Take any command you wrote earlier and rewrite it using pipes.

Native pipe |> and Magrittr %>%

From R version 4 onwards there is now a “native pipe” |>

This doesn’t require the tidyverse magrittr package and the “old pipe” %>% or any other packages to load and use.

You may be familiar with the magrittr pipe or see it in other tutorials, and website usages. The native pipe works equivalntly in most situations but if you want to read about some of the operational differences, this site does a good job of explaining .

Your turn

Check your RStudio settings to see if you are using the Native Pipe

Tools > Project Options > Code Editing > Use Native Pipe
The Shortcut key is (Ctrl/Cmd) + Shift + M

6.9 Group by

The group_by() function is used to tell R that you want to perform operations within groups of your data rather than across the whole dataset.
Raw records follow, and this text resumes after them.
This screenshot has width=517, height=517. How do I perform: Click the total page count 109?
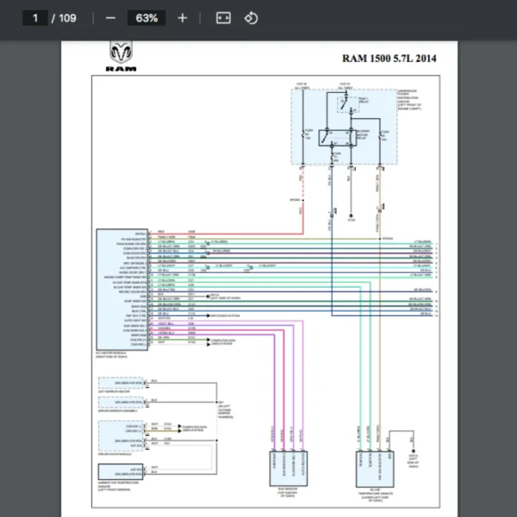pos(67,18)
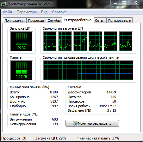This screenshot has width=143, height=142.
Task: Click the Task Manager title bar icon
Action: point(3,4)
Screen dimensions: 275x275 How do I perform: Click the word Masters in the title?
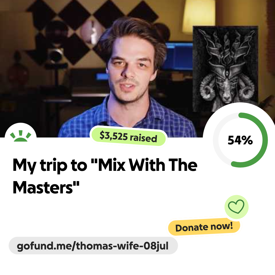[43, 187]
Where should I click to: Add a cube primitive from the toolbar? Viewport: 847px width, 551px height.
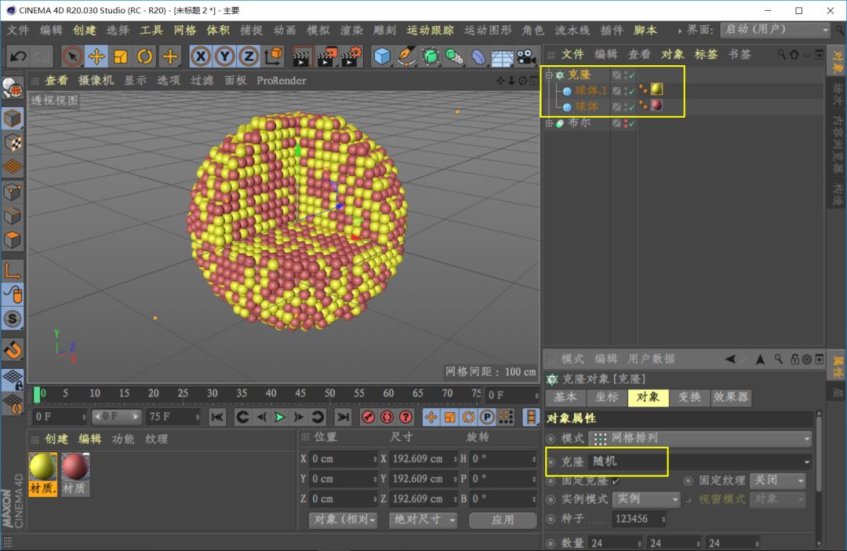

Think of it as adding a “temporary label” to each row that says which group it belongs to. Then, when you use functions like summarise(), R performs the summary for each group separately.

Let’s say you want to find the average flipper length for each penguin species.

Without grouping we get a single value:

penguins_raw |>  
  summarise(mean_flipper = mean(`Flipper Length (mm)`, na.rm = TRUE))

mean_flipper
200.9152

With grouping:

Gives one number per species

penguins_raw |> 
  group_by(`Species`) |> # select our variable that contains the groups
  summarise(mean_flipper = mean(`Flipper Length (mm)`, na.rm = TRUE),
            .groups = "drop" ) # remove groups after calculation

Species	mean_flipper
Adelie Penguin (Pygoscelis adeliae)	189.9536
Chinstrap penguin (Pygoscelis antarctica)	195.8235
Gentoo penguin (Pygoscelis papua)	217.1870

6.9.1 Grouping by multiple variables

penguins_raw |> 
  group_by(`Species`, `Sex`) |> 
  summarise(mean_flipper = mean(`Flipper Length (mm)`, na.rm = TRUE),
            .groups = "drop")

Species	Sex	mean_flipper
Adelie Penguin (Pygoscelis adeliae)	FEMALE	187.7945
Adelie Penguin (Pygoscelis adeliae)	MALE	192.4110
Adelie Penguin (Pygoscelis adeliae)	NA	185.6000
Chinstrap penguin (Pygoscelis antarctica)	FEMALE	191.7353
Chinstrap penguin (Pygoscelis antarctica)	MALE	199.9118
Gentoo penguin (Pygoscelis papua)	FEMALE	212.7069
Gentoo penguin (Pygoscelis papua)	MALE	221.5410
Gentoo penguin (Pygoscelis papua)	NA	215.7500

Note

You can think of group_by() as sorting your dataset into bins, one bin per group. Then, when you summarise() or mutate(), you’re performing that operation inside each bin.